Y podría contar mi vida entera en tazas de café y sin ellas: días en la plenitud y en el desamparo.
Cuando mis hermanos y yo éramos niños, mi madre (mormona transitoria como les he contado en otra columna) evitaba a toda costa que bebiéramos ese veneno que nos iba a dejar enanos porque los niños que toman café no crecen y porque tomar café es pecado. Nos daban una infamia aberrante llamada café de soya. Una calamidad, una desgracia, una vileza.
De cualquier manera no crecí demasiado, mi altura apenas supera el estándar de un metro sesenta de las mujeres mexicanas y me convertí en pecadora irredenta. Así que descubrí el café auténtico hasta que me fui de casa y creo que ese es el verdadero estandarte entrañable de mi emancipación adolescente.
El hecho es que desde mi muy sesgado, subjetivo e innecesario punto de vista (como todos los puntos de vista), sí se manifiesta algo de la afinidad de carácter en la preferencia por esta bebida. Es más, no tengo amigos a los que no les guste el café. Esos seres simplemente no están en el universo de mis seis grados de separación ni yo en el de ellos. Será por algo.
Mis mejores compañeros de viaje han resultado aquellos a los que les gusta el café tanto como a mí. Me veo con mi amiga Giovanna recorriendo las calles de Madrid con un vaso de café en la mano, sincronizadas de un modo mágico para buscar la siguiente parada cafetera a lo largo de todos los trayectos. Podría decir con precisión cómo toma el café cada una de las personas que he amado y que amo aunque no me acuerde bien de su fecha de cumpleaños.
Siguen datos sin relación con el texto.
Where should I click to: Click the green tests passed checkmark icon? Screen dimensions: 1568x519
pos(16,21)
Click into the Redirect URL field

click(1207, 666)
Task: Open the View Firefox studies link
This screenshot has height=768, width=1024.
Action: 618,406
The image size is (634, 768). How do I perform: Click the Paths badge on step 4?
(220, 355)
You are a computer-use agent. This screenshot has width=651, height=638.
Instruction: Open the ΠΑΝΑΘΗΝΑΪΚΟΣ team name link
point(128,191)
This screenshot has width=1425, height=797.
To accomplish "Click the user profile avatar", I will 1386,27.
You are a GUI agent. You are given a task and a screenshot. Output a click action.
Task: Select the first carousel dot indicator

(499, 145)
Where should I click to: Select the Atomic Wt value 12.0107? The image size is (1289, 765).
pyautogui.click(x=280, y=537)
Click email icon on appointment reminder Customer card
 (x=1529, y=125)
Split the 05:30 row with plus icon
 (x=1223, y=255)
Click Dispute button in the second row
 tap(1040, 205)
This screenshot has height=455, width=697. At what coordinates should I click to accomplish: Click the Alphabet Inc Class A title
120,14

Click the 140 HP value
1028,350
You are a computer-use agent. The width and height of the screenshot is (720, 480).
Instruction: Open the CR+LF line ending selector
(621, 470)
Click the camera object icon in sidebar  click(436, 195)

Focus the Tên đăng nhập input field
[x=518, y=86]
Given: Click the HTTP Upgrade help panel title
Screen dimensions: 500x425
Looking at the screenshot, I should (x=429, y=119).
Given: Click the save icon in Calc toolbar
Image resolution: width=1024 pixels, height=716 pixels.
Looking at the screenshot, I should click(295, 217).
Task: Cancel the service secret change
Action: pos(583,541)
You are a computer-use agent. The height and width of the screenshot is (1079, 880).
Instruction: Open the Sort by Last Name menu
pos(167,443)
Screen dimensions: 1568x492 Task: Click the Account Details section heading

Es un placer dentro de otro y luego dentro de otro y otro. No sólo el sabor de la bebida misma. Porque aunque tengo claro que me gusta muy pero muy caliente, bien fuerte –doble o triple carga–, sin azúcar ni ningún tipo de endulzante y con un toquecito de leche o crema; también sé que me gusta sujetar la taza con las dos manos, que me gustan las tazas blancas para servirlo, que lo prefiero cuando es aceitoso y huele achocolatado, que me gusta mirarlo y olerlo antes de dar el primer trago.
Y de pronto me voy dejando atrás a mí misma, contemplando mis días pasados como una línea interminable de bitácoras matutinas y tazas blancas.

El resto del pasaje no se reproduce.